#### [Your objective]
Lines containing the string "Follow": how many are there below? Answer with the number only.

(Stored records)
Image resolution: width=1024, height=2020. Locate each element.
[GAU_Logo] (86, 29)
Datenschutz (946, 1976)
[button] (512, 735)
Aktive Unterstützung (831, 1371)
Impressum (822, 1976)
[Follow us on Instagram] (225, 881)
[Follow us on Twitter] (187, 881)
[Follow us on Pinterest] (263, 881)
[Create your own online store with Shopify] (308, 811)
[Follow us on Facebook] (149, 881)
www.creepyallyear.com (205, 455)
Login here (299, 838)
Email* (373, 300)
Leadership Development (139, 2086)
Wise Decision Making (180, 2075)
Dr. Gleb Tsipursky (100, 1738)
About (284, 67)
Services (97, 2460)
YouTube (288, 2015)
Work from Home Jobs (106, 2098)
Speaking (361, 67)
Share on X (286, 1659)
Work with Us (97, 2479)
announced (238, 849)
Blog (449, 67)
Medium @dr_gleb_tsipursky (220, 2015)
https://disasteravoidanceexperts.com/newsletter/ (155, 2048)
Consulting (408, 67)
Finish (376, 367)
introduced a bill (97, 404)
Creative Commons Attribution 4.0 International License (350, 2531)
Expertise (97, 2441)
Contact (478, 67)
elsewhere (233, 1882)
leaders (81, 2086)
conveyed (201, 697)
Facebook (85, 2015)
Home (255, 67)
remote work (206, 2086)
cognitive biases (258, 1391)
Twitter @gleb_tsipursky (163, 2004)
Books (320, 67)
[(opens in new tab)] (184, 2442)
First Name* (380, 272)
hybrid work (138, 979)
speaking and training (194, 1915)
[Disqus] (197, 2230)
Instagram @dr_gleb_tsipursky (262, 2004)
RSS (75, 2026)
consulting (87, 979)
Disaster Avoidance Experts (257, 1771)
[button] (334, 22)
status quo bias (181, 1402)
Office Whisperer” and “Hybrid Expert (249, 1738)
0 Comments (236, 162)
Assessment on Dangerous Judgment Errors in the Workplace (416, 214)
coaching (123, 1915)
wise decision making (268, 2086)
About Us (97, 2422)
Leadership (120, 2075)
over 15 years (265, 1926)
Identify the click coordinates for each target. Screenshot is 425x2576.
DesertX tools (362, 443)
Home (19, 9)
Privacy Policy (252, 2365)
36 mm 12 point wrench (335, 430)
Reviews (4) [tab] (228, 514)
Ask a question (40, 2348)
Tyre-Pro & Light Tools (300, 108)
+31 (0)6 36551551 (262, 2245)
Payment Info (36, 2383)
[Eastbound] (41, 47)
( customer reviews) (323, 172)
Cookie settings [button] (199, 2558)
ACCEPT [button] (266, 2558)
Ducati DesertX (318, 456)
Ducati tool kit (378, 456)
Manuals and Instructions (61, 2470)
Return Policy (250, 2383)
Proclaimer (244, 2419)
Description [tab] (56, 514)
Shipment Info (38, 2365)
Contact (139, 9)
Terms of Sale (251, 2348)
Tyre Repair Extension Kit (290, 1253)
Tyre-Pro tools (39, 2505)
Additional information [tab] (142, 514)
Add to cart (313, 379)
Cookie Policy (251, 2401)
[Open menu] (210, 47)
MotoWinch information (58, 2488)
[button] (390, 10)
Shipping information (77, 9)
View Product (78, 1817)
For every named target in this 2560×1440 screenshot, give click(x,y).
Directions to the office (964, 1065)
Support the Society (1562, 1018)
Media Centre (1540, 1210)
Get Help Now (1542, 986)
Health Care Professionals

#### [Solution to this problem]
4